L’exacerbation des combats hier laisse planer des doutes sur l’entrée en vigueur de la cessation des hostilités annoncée par le secrétaire général des Nations unies, Kofi Annan. Dans un communiqué, Kofi Annan avait indiqué qu’il « serait préférable que les combats cessent maintenant afin de respecter l’esprit et l’intention de la décision du Conseil, qui a pour objet de sauver la vie de civils, d’épargner les peines et les souffrances subies par les civils des deux pays ».
Si toutes les parties se sont engagées à respecter la cessation des hostilités, les déclarations des hauts gradés israéliens sur le « droit de se défendre » créent un sérieux doute. Car, à l’évidence, la résistance libanaise ne restera pas les mains croisées face à l’intention proclamée des chefs de l’armée sioniste de « nettoyer » le Sud Liban du Hezbollah.
Sur le fond, Israël et les Etats-Unis tablent sur des déchirements libanais autour de la question sensible du désarmement du Hezbollah.
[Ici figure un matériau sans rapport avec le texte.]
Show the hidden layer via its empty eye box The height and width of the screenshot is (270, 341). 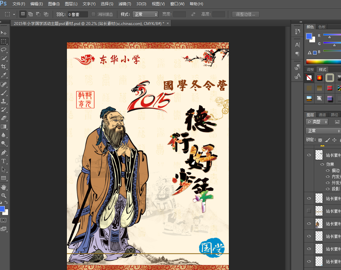(x=309, y=211)
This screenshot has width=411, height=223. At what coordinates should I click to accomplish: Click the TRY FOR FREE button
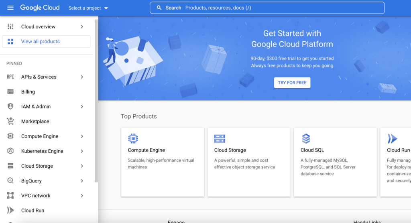292,83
Toute la démarche des Américains, y compris dans la rédaction de la résolution 1701, vise à provoquer des fissures sur le front intérieur.
L’agression israélienne et le soutien populaire à la résistance a fait taire les dissensions politiques et a permis au gouvernement de Siniora de rejeter un premier projet de résolution totalement injuste.
Hassan Nasrallah, qui avait soutenu le déploiement de l’armée libanaise au Sud Liban, a assuré qu’il n’entraverait pas l’action du gouvernement. Mais la question du désarmement de la résistance, surtout après l’agression israélienne, ne sera pas facilement soluble.
Le consensus libanais doit préalablement se faire sur les questions fondamentales, notamment la vocation de l’armée libanaise et l’éventuelle intégration des combattants de la résistance. Beaucoup de questions qui nécessitent un dialogue approfondi qui ne soit pas parasité par les puissances étrangères.
Hier, le magazine américain The New Yorker confirmait que le gouvernement américain « était très impliqué dans le plan israélien contre le Hezbollah, avant même la capture le 12 juillet de deux soldats israéliens ». De quoi convaincre la résistance libanaise que la « fin des hostilités » n’est pas la fin de la guerre d’agression.